I will now summarize my prior article's account projections and compare each account to PSEC's actual results. I will discuss PSEC's accounts in the same order as provided in my NII and NAV projection article (link provided above).

PSEC's Projected Versus Actual Results (Overview):

To begin this analysis, Table 1 is provided below. Table 1 shows my prior account projections and compares these figures to PSEC's actual results for the fiscal second quarter of 2017.

Table 1 - PSEC NII and EPS for the Fiscal Second Quarter of 2017 (Actual Versus Projected)

(Source: Table created entirely by myself, partially using PSEC data obtained from the SEC's EDGAR Database)

PSEC's Income and Expense Accounts:

In my prior PSEC NII and NAV projection article (link provided above), I projected the company would report a notably higher quarterly loan originations/add-on investments figure for the fiscal second quarter of 2017 when compared to the prior quarter. As previously projected in prior PSEC/business development company ("BDC") articles, I anticipated loan originations would continue to "pick up" heading into the second half of calendar year 2016. I also anticipated PSEC experienced a high level of portfolio sales/repayments/restructurings as companies classified within certain types of credit markets rushed to refinance existing debt at more attractive interest rates (which has led to the recent tightening of spreads).

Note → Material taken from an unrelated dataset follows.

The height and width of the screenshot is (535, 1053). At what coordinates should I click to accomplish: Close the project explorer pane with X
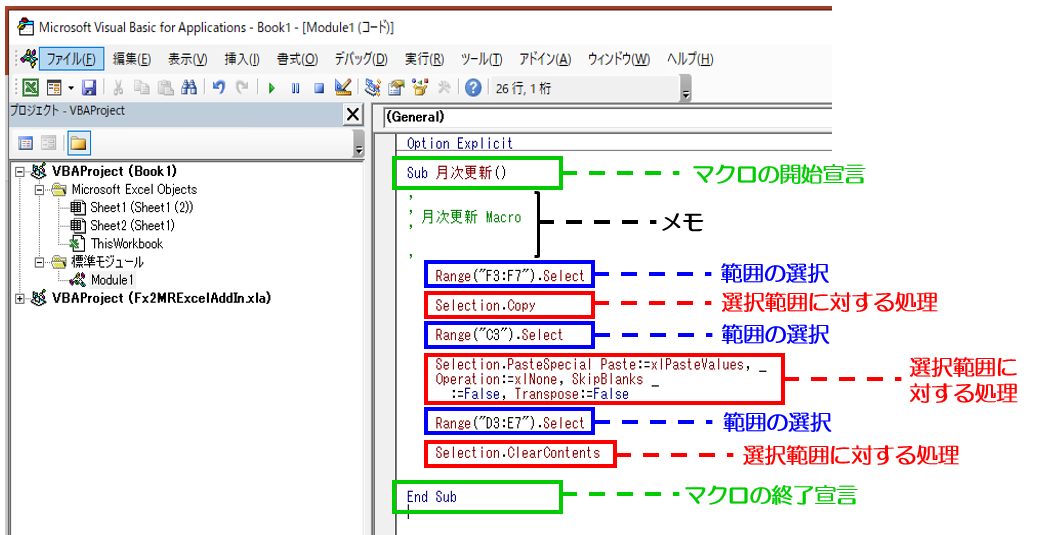(353, 115)
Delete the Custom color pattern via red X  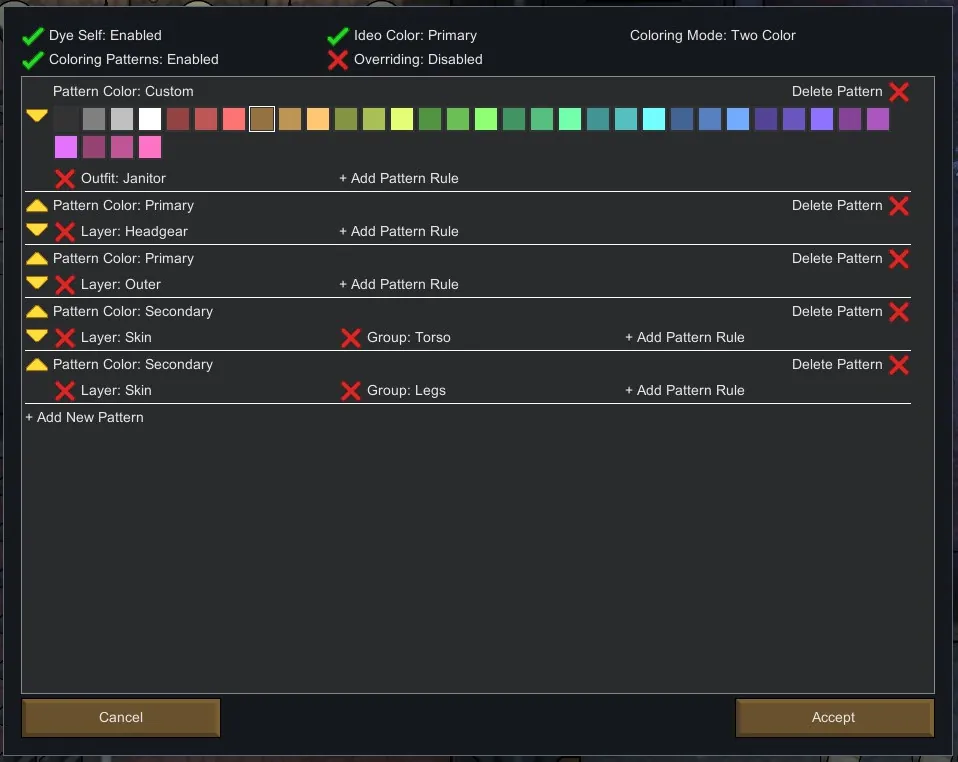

These two assumptions/projections came to fruition as PSEC reported loan originations/add-on investments of $470 million during the company's fiscal second quarter of 2017 while reporting portfolio sales/repayments/restructurings (prior to all quarterly "fair market value" ("FMV") fluctuations and scheduled principal payments) of ($645) million. When calculated, PSEC's total investment portfolio decreased ($175) million for the fiscal second quarter of 2017 (prior to all quarterly FMV fluctuations and scheduled principal payments). When compared to my projected loan originations/add-on investments less portfolio sales/repayments/restructurings of ($225) million, PSEC's actual decrease in its investment portfolio was $50 million less severe.

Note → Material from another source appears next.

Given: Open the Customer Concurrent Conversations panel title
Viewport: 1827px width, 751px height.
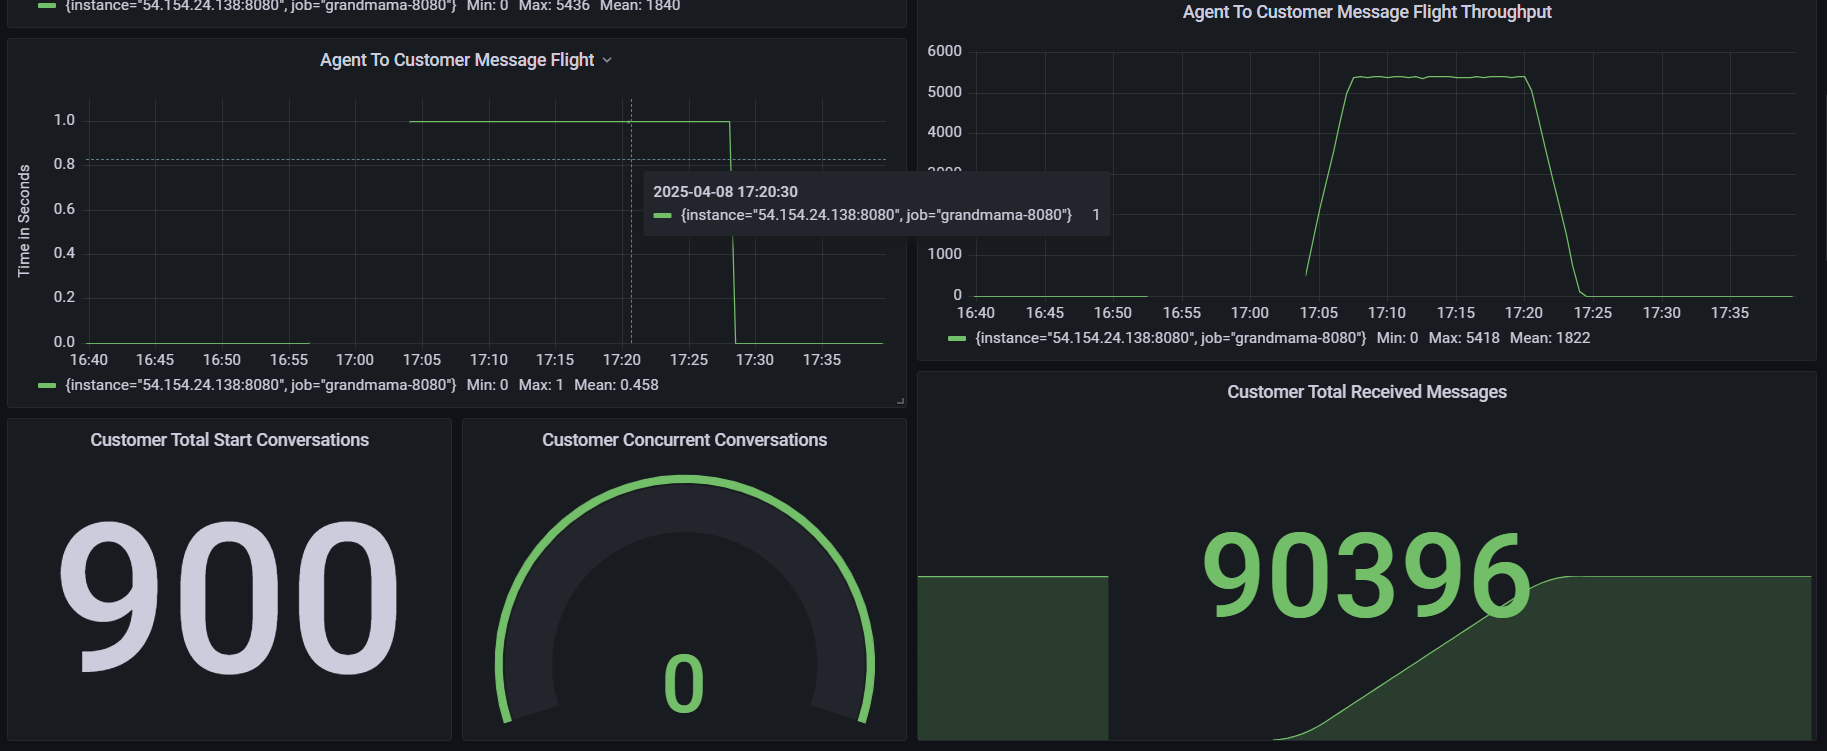Looking at the screenshot, I should pos(684,440).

Using Table 1 above as a reference, I projected PSEC would report "total interest income" of $168.2 million for the fiscal second quarter of 2017. In comparison, PSEC reported total interest income of $174.8 million. When calculated, this was a minor variance of $6.6 million. While I basically matched what PSEC reported within the company's "collateralized loan obligation" ("CLO") portfolio, I slightly under projected the accrued interest within its non-CLO portfolio. As stated above, this mainly stemmed from my assumption that PSEC's investment portfolio would net decrease by approximately ($225) million during the fiscal second quarter of 2017 while, in actuality, the company only experienced a net decrease of ($175) million. Simply put, this impacted the quarterly accrued interest within PSEC's non-CLO portfolio. As such, I believe this slight outperformance was a positive trend.

Moving down Table 1, I was somewhat disappointed when it came to PSEC's dividend and structuring/fee income. Both PSEC's dividend and structuring/fee income was slightly lower than I anticipated. I projected PSEC would report quarterly dividend and structuring/fee income of $3.8 and $9.8 million, respectively. When compared to several recent quarters, this was not an overly "ambitious" projection in my opinion. In comparison, PSEC reported quarterly dividend and structuring/fee income of $1.4 and $7.3 million, respectively.

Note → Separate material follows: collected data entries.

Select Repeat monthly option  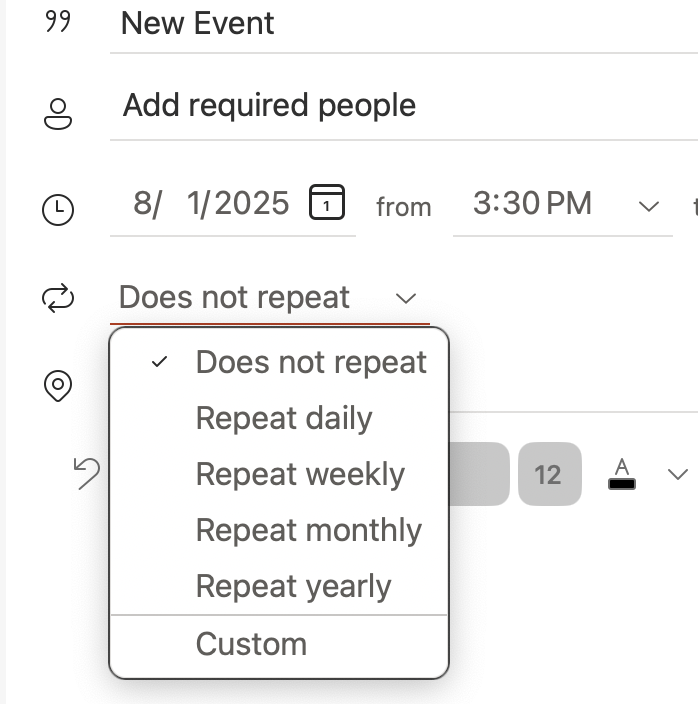point(308,530)
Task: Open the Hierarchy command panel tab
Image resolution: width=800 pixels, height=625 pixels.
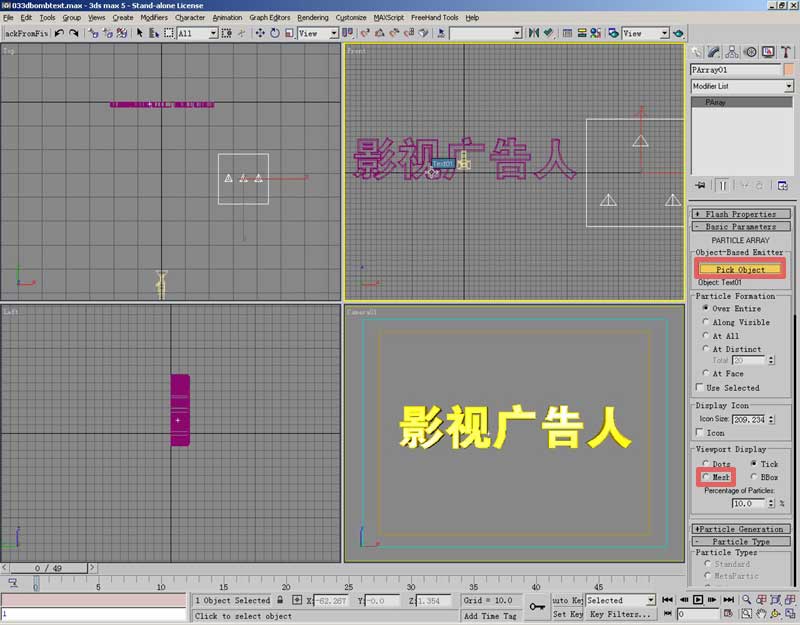Action: click(x=732, y=52)
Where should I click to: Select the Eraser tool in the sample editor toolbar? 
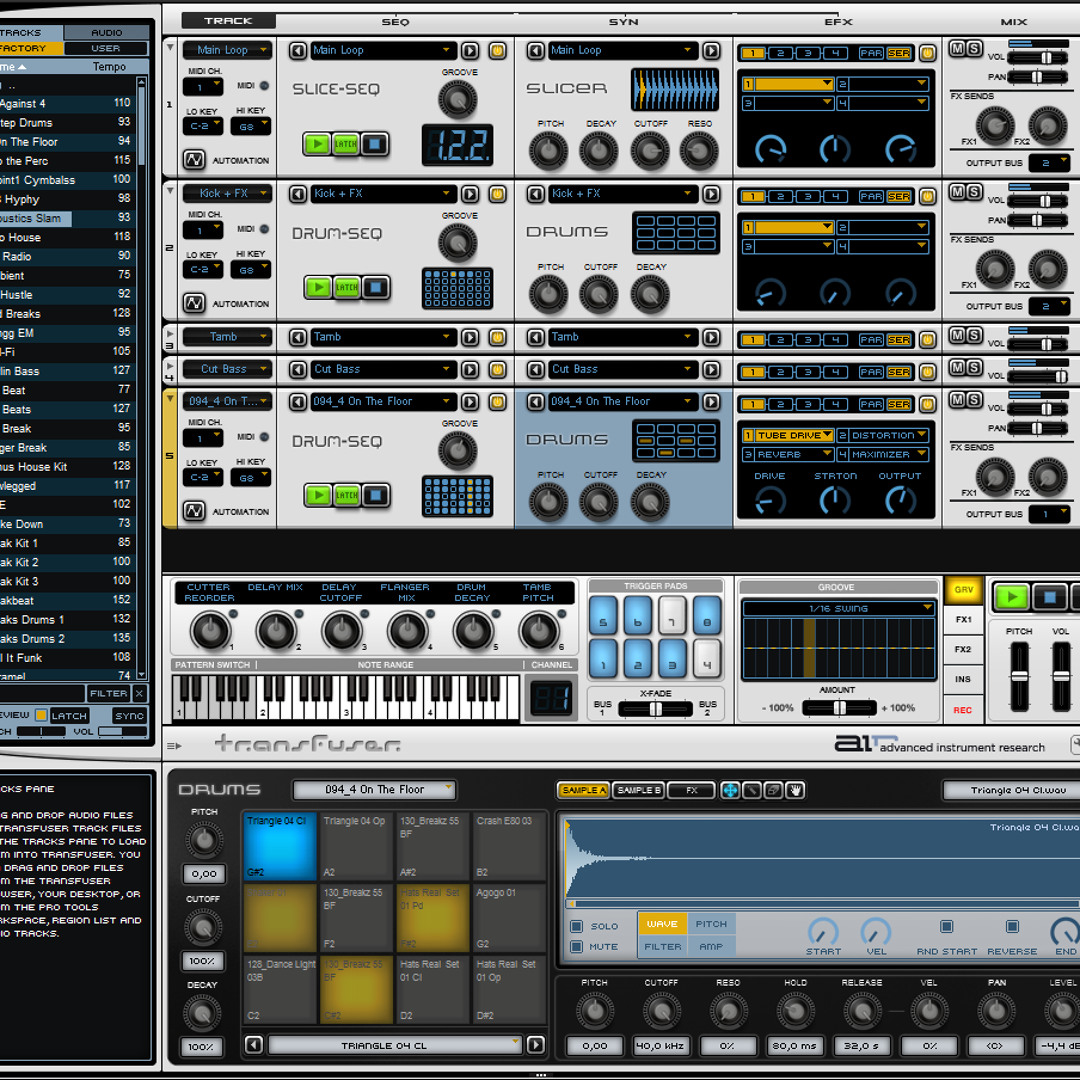click(x=771, y=790)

I anticipated one of PSEC's stronger control investments would provide some dividend income; for instance Echelon Aviation LLC (Echelon) or National Property REIT Corp. ("NPH"). However, neither company provided any dividend income this quarter. The only two control investments to provide PSEC with a meaningful amount of quarterly dividend income was MITY, Inc. ("MITY") and Nationwide Acceptance LLC (Nationwide). As stated last quarter, I wanted to see more dividend income being reported by PSEC in regards to the company's profiting control investments, thus offsetting the income lost from one-time monetization events such as the Harbortouch Payments LLC (Harbortouch) sale two quarters ago. Simply put, this did not occur during the fiscal second quarter of 2017.

In regards to PSEC's structuring/fee income, as stated above the company actually reported an attractive loan originations figure for the quarter which positively impacted this account when compared to the prior quarter. With that being said, the amount of structuring/fee income actually reported was a bit of a disappointment when compared to my projections, especially when it came to PSEC's non-control/non-affiliate investment portfolio.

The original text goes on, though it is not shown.